There was a TV commercial on the other night that used as it’s hook that spring was just around the corner, I looked at my husband and at the same time we both rolled our eyes.
Come on, spring is a good eight to ten weeks away.
But it got me thinking about spring. It is one of the reasons I made my Paper Keeper for Nancy Zieman using my Trillium pattern design.
I often hear in class where do you get your ideas? And I have shared with you over and over again where I get my ideas – from everywhere.
My pattern Trilliums is a perfect example of that.
Trilliums are some of the first wild flowers to bloom in the woods. I discovered that the Trilliums in my woods are the most common red kind, but there are all different colors of Trilliums. Years ago I saw huge Celadon light green ones when I visited Spring Green, WI. I would love to have those in my yard.
Trilliums was one of my first fused quilts. It measures 30” x 40” .
If you notice theseTrilliums are growing up out of a bed of dead old last year oak leaves, so when I designed my quilt I wanted to incorporate the oak leaves in the design. They have now become one of my favorite things to add to my quilts.

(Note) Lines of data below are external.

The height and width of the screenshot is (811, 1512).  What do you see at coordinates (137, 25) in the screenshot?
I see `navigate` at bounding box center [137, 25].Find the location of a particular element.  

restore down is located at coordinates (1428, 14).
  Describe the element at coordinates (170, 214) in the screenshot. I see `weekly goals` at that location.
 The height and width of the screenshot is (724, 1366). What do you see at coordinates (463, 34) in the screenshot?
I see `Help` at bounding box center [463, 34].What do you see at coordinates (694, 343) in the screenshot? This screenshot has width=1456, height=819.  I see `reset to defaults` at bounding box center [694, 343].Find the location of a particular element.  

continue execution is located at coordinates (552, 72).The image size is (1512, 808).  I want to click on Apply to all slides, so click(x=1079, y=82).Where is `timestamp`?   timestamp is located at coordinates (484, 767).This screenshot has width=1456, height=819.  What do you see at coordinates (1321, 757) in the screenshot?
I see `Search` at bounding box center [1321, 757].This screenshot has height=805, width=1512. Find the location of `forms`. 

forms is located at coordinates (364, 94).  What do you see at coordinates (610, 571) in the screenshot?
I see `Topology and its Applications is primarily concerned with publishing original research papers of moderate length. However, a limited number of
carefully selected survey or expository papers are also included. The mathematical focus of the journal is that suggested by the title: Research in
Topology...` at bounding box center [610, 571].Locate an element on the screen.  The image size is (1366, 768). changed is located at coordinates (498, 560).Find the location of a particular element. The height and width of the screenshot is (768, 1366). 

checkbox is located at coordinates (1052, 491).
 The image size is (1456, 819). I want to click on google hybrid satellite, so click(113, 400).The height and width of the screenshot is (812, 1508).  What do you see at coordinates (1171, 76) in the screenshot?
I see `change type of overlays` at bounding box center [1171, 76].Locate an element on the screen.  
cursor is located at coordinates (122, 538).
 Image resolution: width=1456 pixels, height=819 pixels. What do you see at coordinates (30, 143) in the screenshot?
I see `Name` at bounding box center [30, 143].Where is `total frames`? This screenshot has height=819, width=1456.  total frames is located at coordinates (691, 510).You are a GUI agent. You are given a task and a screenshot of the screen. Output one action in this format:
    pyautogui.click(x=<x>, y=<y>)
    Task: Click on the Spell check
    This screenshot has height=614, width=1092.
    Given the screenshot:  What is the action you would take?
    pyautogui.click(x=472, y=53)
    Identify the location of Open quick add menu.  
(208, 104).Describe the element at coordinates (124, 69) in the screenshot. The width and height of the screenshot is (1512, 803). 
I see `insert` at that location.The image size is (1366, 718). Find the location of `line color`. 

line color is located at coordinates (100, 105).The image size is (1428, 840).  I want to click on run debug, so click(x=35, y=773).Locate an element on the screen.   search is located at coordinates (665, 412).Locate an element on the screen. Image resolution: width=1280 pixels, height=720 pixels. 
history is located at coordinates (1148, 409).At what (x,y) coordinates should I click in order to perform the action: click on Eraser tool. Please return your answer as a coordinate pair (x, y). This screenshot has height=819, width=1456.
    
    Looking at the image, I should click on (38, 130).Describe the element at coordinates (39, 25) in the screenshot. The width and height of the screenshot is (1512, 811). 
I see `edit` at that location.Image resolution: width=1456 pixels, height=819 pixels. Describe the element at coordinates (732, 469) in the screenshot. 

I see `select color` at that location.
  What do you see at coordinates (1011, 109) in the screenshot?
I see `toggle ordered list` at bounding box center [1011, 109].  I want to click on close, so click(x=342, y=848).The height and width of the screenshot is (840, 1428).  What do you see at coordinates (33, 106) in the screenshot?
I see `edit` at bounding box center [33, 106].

When I first made this quilt I didn’t want to use all “realistic colors”. I certainly used the green and deep pinks for the flowers and leaves, but then I needed something to set them off and let them show up on the background.
After “auditioning” many colors the blue seemed to be just right.
I have always loved the blue/green/aqua color combination. I think that stems from loving sky, grass and trees.
But when I went to add in the leaves in the outside border I choose to use the complimentary colors of green – pink, purple, and magenta for the oak leaves. I changed the scale of the leaves to give them more drama and because they needed to be big to even out the composition.
When I started making patterns I made a small version of Trilliums and called it Petite Trilliums. By the time I started designing patterns I was also producing my own hand dyed fabrics.
I used one yard of my hand dyed rainbow gradation to create the whole petite quilt top. The only colors I didn’t use where the yellows on the far right.
You can see that I used the middle section where the purple, magenta and fuchsia come together for the outside border. I used the area where the turquoise and blue merge to create the background behind the trilliums and I used the greens at the far left for the Trillium stems, leaves and beards. I used complimentary colors for the oak leaves and placed them against their compliment on the outside border.
This is one of my favorite patterns and quilts, I think because I get to see the Trilliums every year and they represent spring, but also because the colors are so clear and happy.